:: Source data

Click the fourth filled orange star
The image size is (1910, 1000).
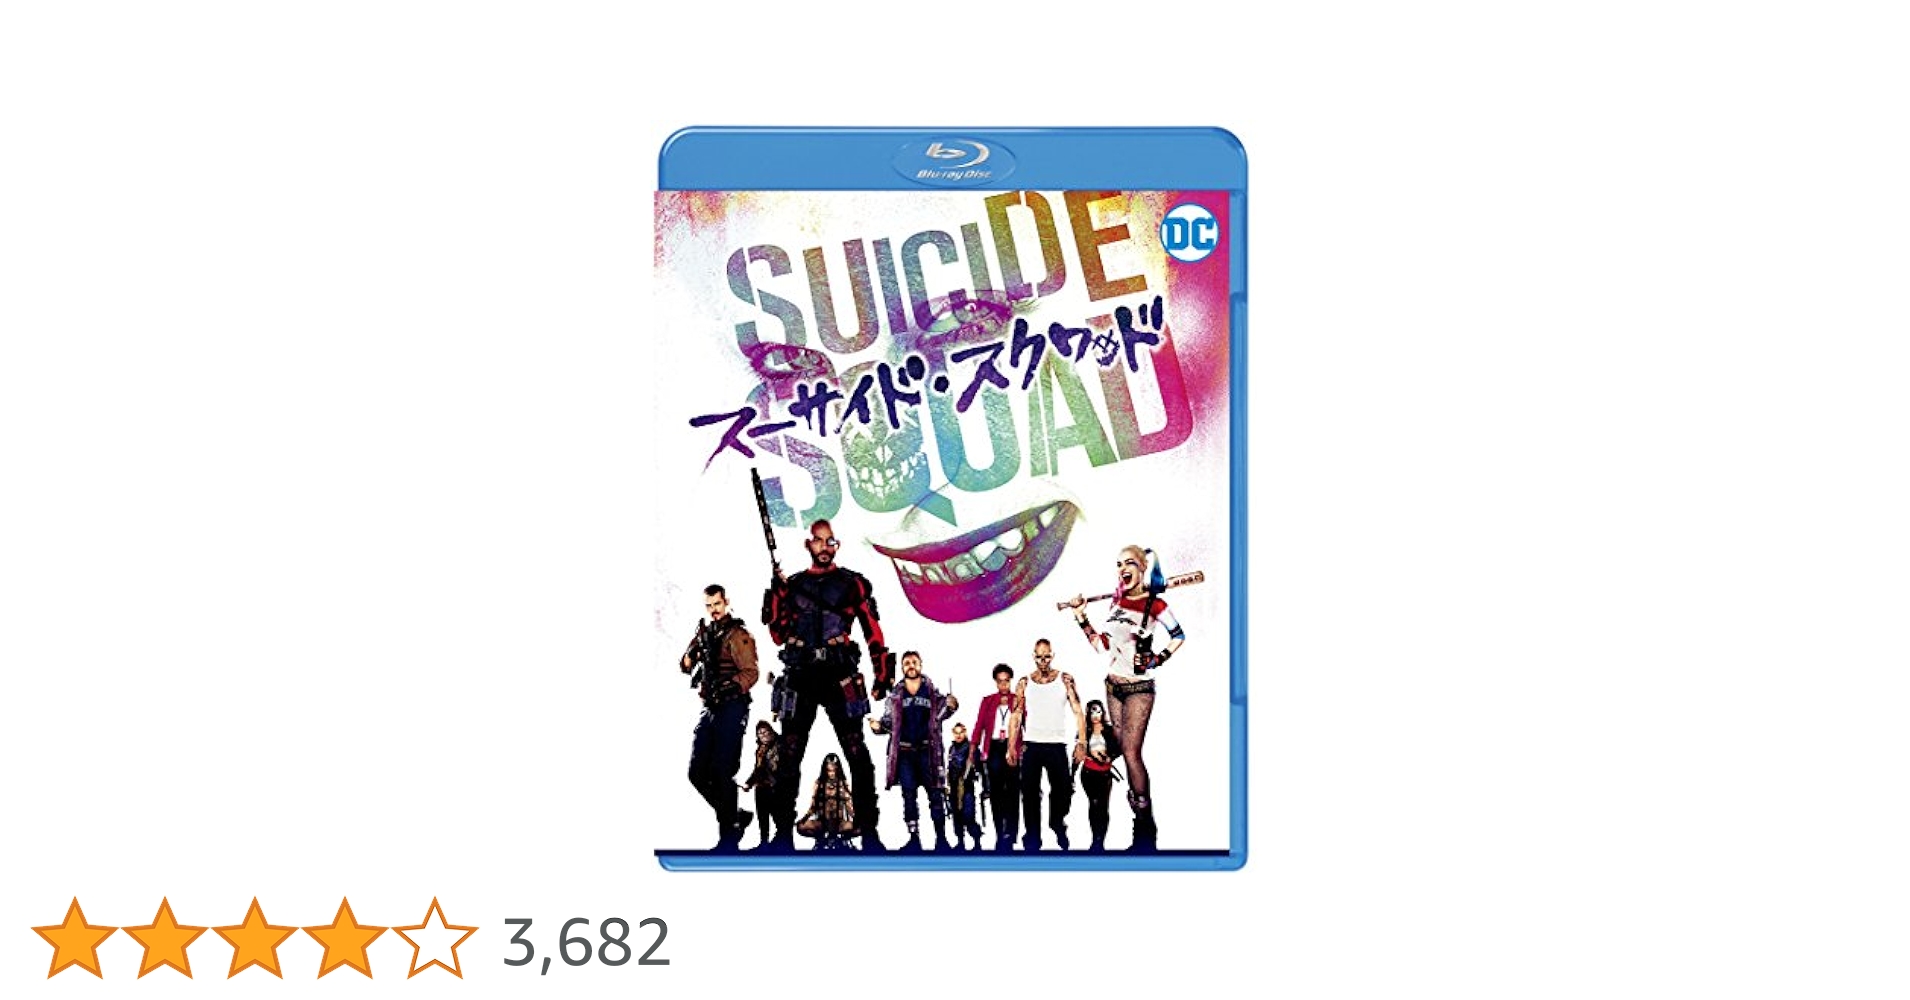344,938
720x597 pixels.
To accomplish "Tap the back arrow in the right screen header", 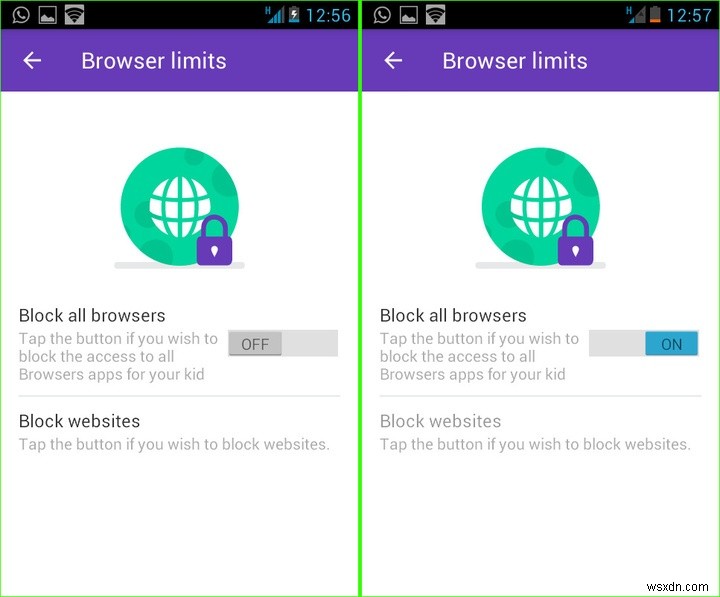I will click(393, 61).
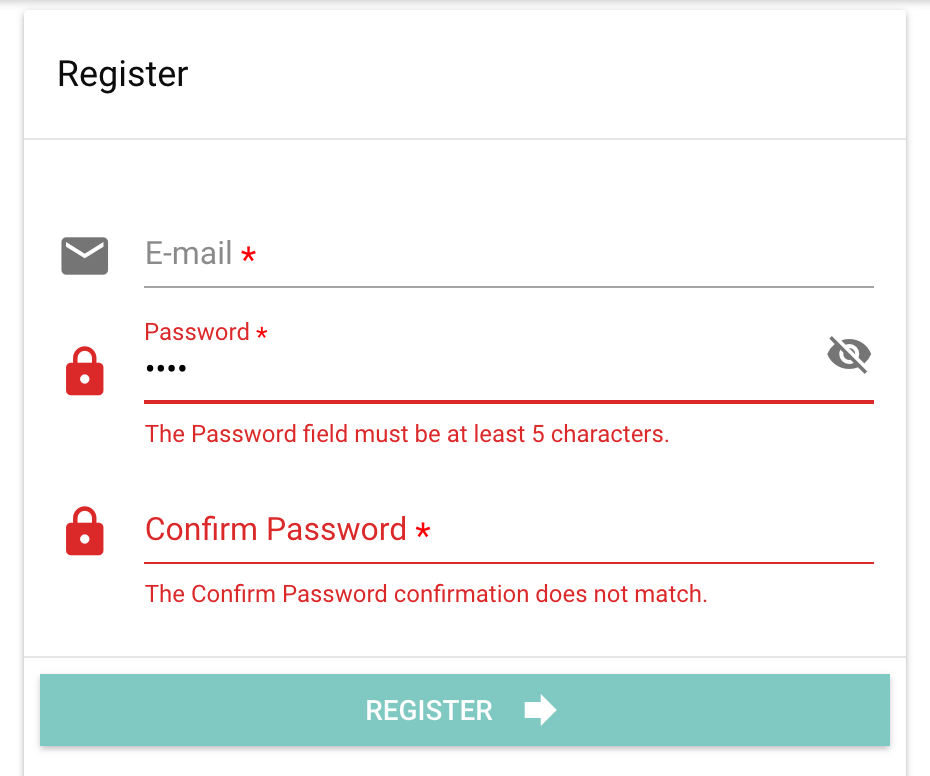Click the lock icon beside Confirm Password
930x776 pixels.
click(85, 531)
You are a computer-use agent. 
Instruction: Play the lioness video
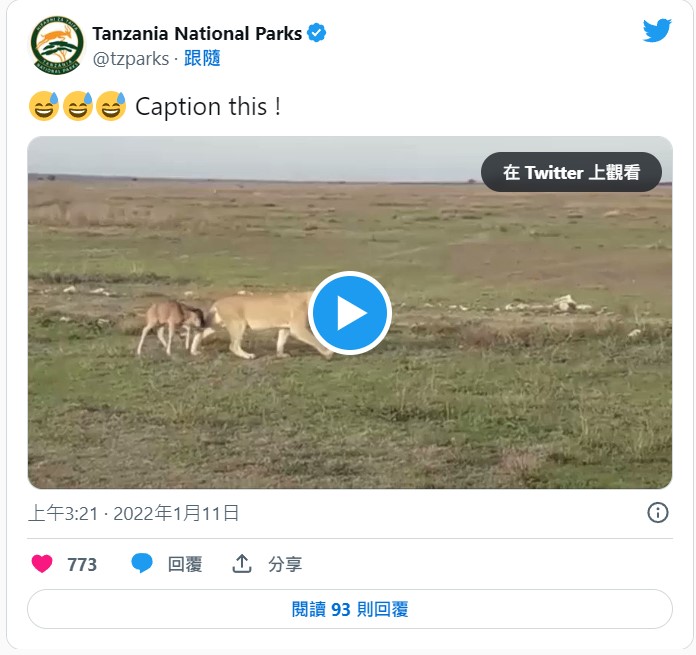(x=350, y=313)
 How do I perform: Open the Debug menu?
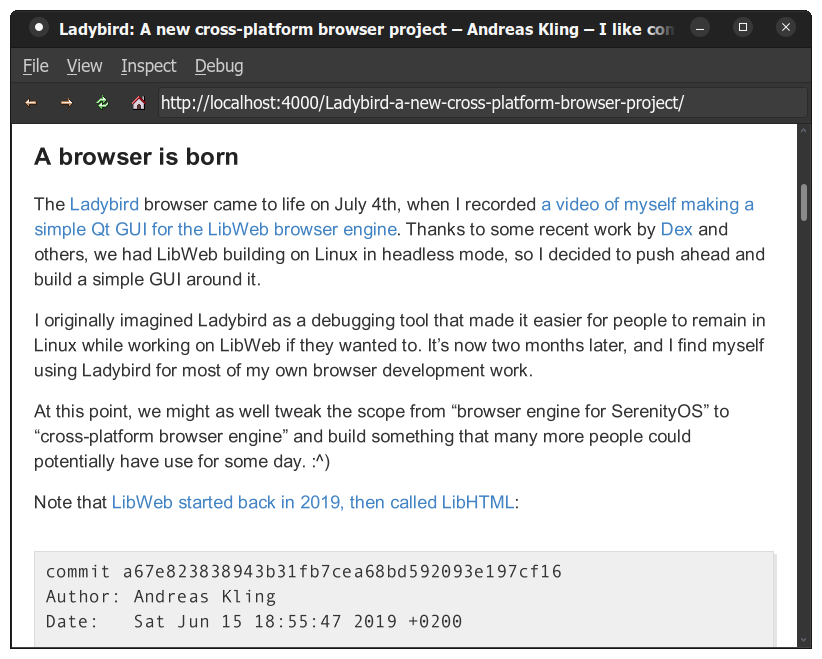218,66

::::
:: Source data

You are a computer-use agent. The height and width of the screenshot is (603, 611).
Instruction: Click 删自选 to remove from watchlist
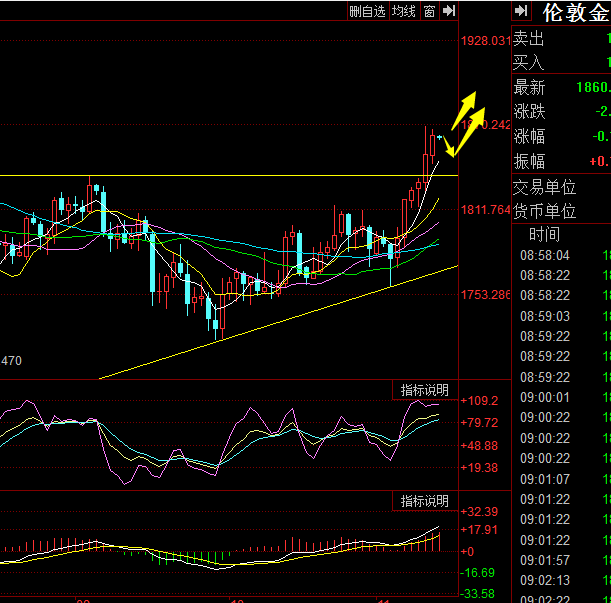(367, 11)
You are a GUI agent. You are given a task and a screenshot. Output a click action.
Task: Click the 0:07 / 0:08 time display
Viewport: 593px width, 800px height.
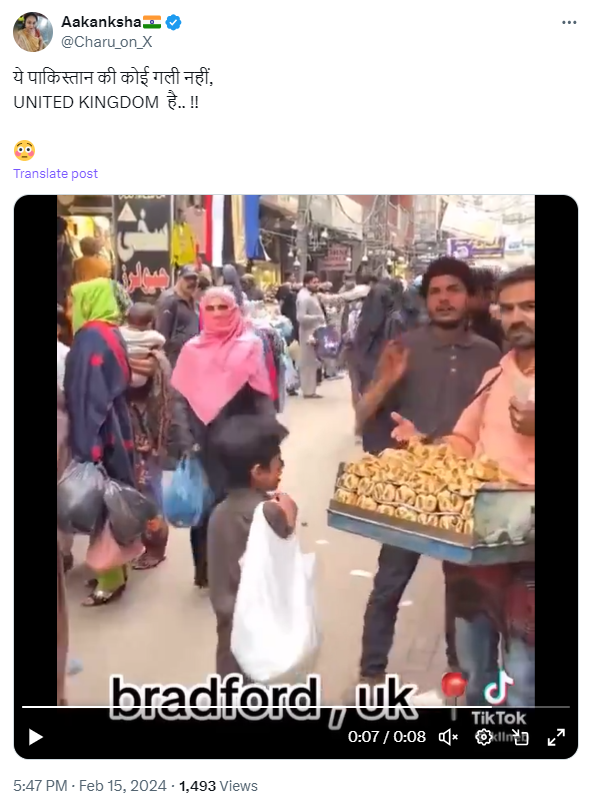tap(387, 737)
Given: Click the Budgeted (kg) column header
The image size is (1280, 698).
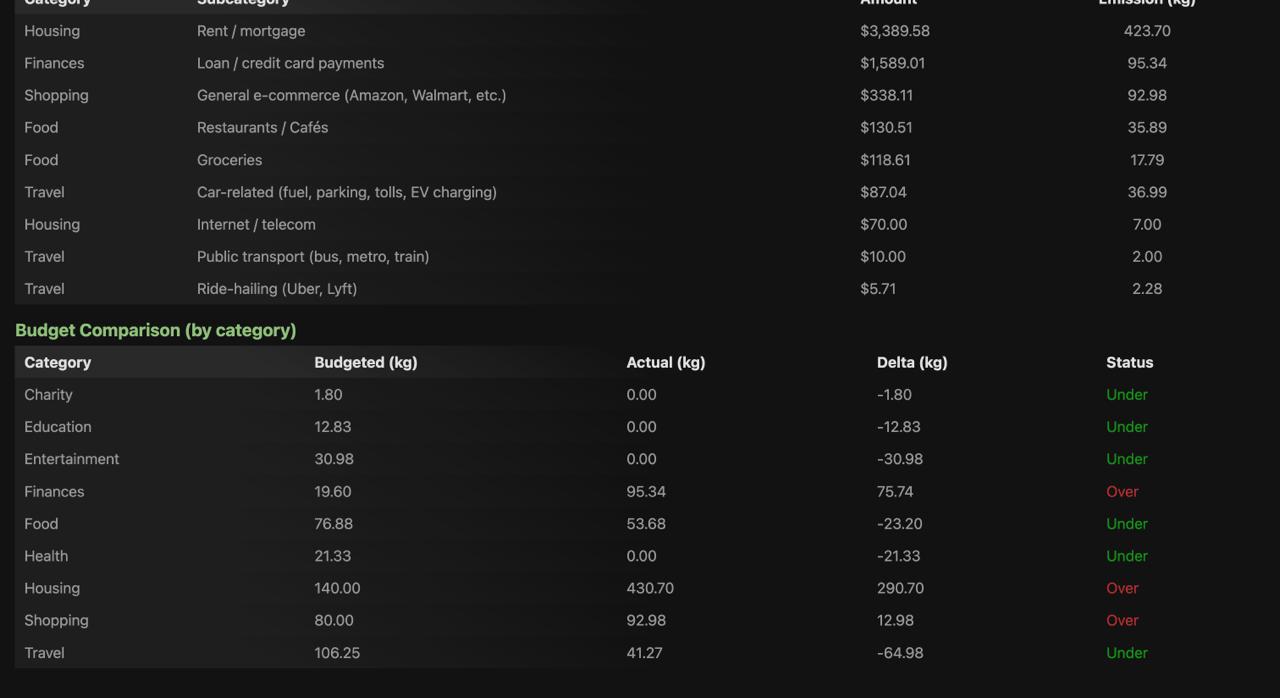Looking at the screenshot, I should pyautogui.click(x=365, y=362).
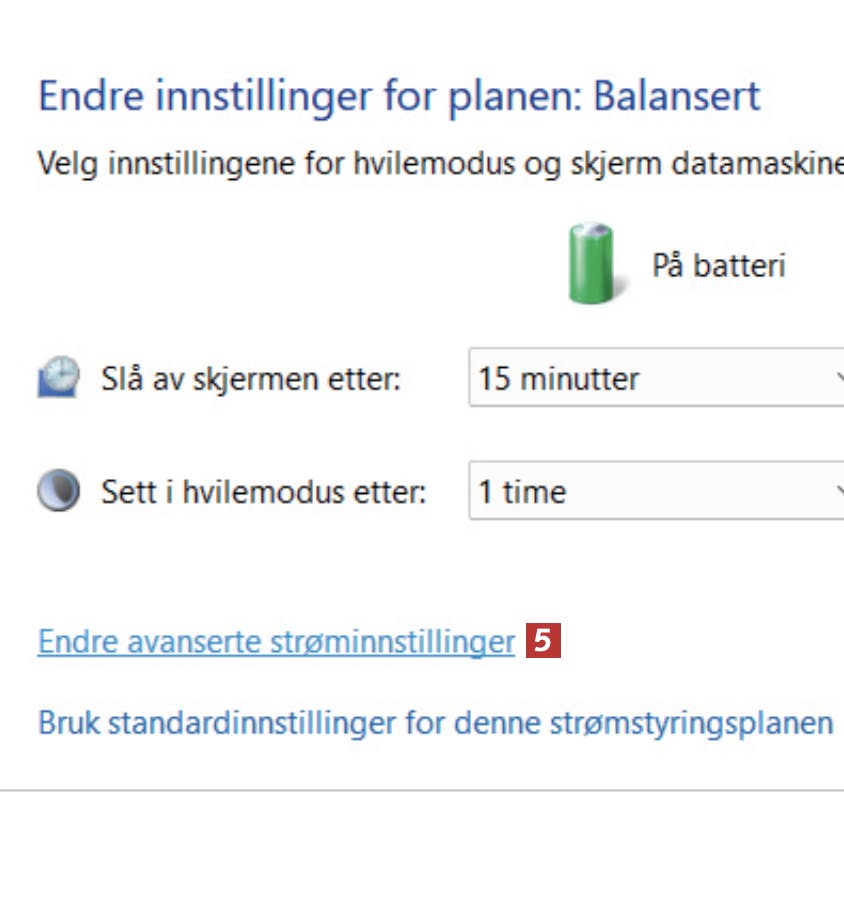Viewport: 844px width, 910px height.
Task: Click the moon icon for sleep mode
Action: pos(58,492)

::::

What is needed: Answer with the number alone after working out how many lines in the records contain the string "agent".

Solution to this task: 3